Extracted information below:

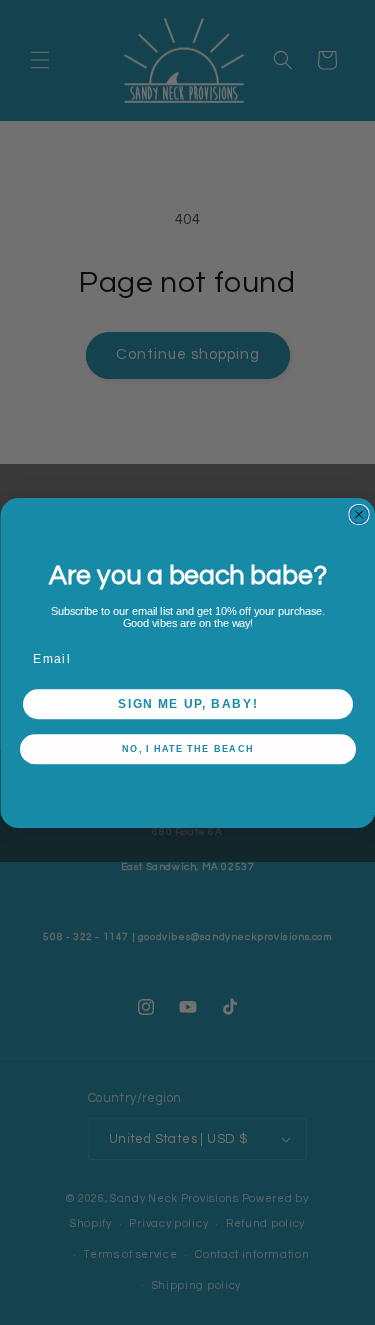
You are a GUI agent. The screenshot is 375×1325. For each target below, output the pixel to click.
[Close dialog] (359, 514)
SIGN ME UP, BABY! (188, 703)
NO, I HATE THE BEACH (188, 749)
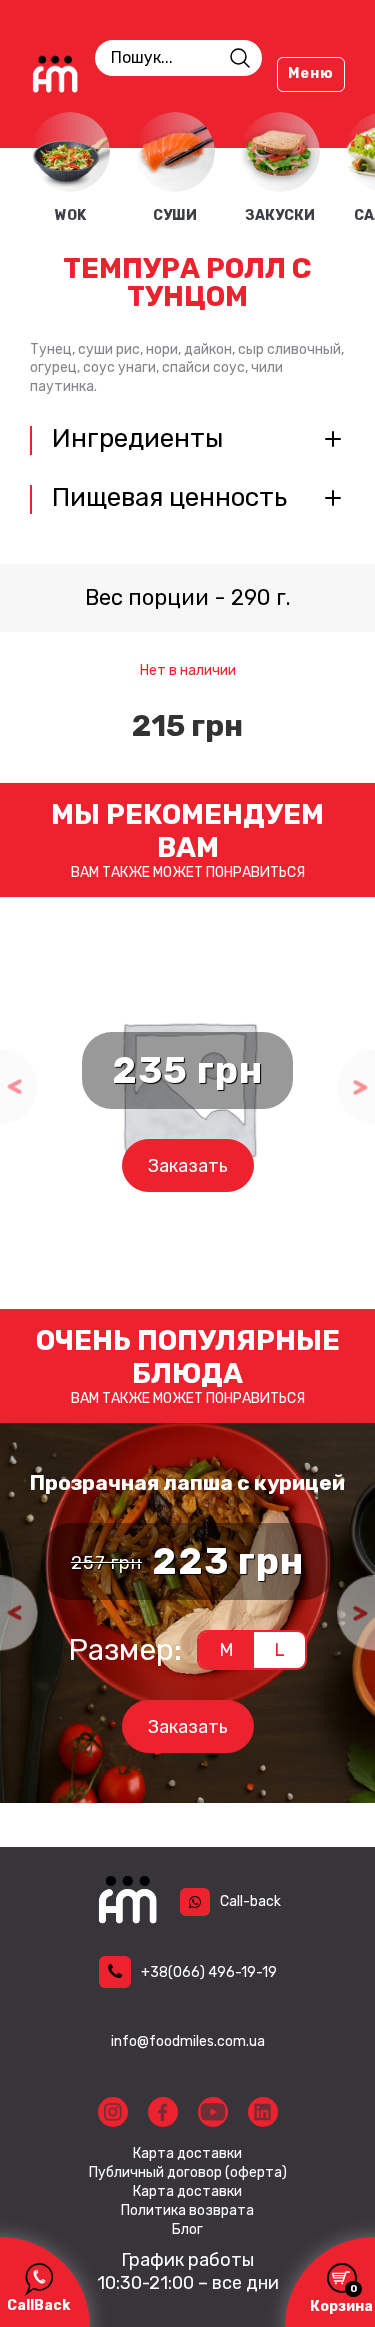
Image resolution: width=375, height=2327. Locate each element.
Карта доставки (187, 2154)
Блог (187, 2230)
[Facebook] (163, 2112)
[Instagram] (113, 2112)
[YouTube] (213, 2112)
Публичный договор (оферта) (188, 2173)
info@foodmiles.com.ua (188, 2041)
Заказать (188, 1166)
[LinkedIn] (263, 2112)
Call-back (250, 1901)
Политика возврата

End of Extracted information.

→ **Work order**
I'd like the records above given again exactly, please, without the pictures.

→ **Result of the exercise**
You are a GUI agent. The screenshot is 375×1325. For each target below, output the pixel to click.
[Close dialog] (359, 514)
SIGN ME UP, BABY! (188, 703)
NO, I HATE THE BEACH (188, 749)
Image resolution: width=375, height=2327. Locate each element.
Карта доставки (187, 2154)
Блог (187, 2230)
[Facebook] (163, 2112)
[Instagram] (113, 2112)
[YouTube] (213, 2112)
Публичный договор (оферта) (188, 2173)
info@foodmiles.com.ua (188, 2041)
Заказать (188, 1166)
[LinkedIn] (263, 2112)
Call-back (250, 1901)
Политика возврата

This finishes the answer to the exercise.